I am doing research into using the Language Server Protocol for applications other than editor integration. Specifically, I am looking at calculating software metrics using the LSP. My use case is definitely doable. However, the LSP is not a great general abstraction layer of source code, something like Diffsitter would probably not be possible.

def-lkb · on July 18, 2021

The output is a bit underwhelming. You might be interested in https://codinuum.github.io/gallery-cca/ It is not based on tree sitter , the parsers they use are quite impressive. Yet a difficult part is computing large tree diff (it is O(n^3) if I remember well), the authors devise heuristics that are efficient in practice and should be adaptable to tree sitter.

dataflow · on July 18, 2021

How in the world does it handle C++? With macros and all that being in C++, surely it's relying on some heuristics? (Which is fine; it's still an improvement. Just wondering if it's really working semantically.)

Also, one nice thing about diff is that it also gives you a patch that will turn the input into the output. Can this do that?

0b01 · on July 19, 2021

These tools simply don’t work well on anything more complicated than S-expressions. Every time I look into this space I end up disappointed.

tyingq · on July 18, 2021

Someone is working on tree-sitter for Perl too: https://github.com/ganezdragon/tree-sitter-perl

Which is supposed to be difficult, if not impossible: https://www.perlmonks.org/?node_id=663393

I suppose, though, if it's for diffs and syntax highlighting, flaws matter less.

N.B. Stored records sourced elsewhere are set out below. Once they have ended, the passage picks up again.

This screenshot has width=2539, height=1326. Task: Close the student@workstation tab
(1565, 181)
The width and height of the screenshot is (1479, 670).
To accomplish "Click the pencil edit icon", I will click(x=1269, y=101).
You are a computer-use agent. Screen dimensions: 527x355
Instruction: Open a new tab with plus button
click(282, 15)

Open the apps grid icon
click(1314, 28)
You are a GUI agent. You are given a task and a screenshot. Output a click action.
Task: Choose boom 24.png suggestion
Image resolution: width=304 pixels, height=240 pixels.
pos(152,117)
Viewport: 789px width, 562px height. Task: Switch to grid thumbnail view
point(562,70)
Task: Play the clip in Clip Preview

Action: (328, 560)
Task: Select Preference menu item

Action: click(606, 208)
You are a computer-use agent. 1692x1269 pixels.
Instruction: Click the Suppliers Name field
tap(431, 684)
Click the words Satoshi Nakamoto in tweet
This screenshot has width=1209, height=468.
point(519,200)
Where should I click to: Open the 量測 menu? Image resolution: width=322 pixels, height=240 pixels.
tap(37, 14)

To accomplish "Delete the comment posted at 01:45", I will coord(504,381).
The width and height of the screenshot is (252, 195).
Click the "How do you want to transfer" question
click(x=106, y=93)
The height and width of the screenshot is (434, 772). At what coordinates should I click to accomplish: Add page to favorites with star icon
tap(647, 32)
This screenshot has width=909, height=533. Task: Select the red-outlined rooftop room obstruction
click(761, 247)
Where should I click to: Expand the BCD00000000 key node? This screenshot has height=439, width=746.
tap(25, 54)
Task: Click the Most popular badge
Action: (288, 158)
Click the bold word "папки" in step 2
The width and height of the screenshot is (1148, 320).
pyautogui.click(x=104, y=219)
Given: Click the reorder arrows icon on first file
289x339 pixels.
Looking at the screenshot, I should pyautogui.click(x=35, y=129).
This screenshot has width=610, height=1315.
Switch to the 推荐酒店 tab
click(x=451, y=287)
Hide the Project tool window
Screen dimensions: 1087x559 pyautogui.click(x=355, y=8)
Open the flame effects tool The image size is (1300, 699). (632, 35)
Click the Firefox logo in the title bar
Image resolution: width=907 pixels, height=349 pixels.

dataflow · on July 18, 2021

Yeah I honestly wouldn't mind it even if it's a text-based heuristic; anything that's an improvement over line-by-line diff is a big win. I'm just wondering whether/how it's actually doing what it's actually advertised as doing, since it seems so much more difficult.

affyboi · on July 19, 2021

Short answer is that it doesn't: it lets tree-sitter do the heavy lifting to parse everything

dataflow · on July 19, 2021

Thanks! But then I guess my question is how does tree-sitter do it? I assume it has to choke on at least macros, right? Or does it call the actual compiler routines (like libclang)?

conradev · on July 18, 2021

This caused me to search and see if there are tools to leverage ASTs when resolving merge conflicts, and it looks like there are!

https://www.semanticmerge.com/

Would be cool if diffsitter added support for facilitating three way merges

bhl · on July 18, 2021

Anyone know how to compute the diff between two ASTs if the edits _are_ known, either in general or with tree-sitter.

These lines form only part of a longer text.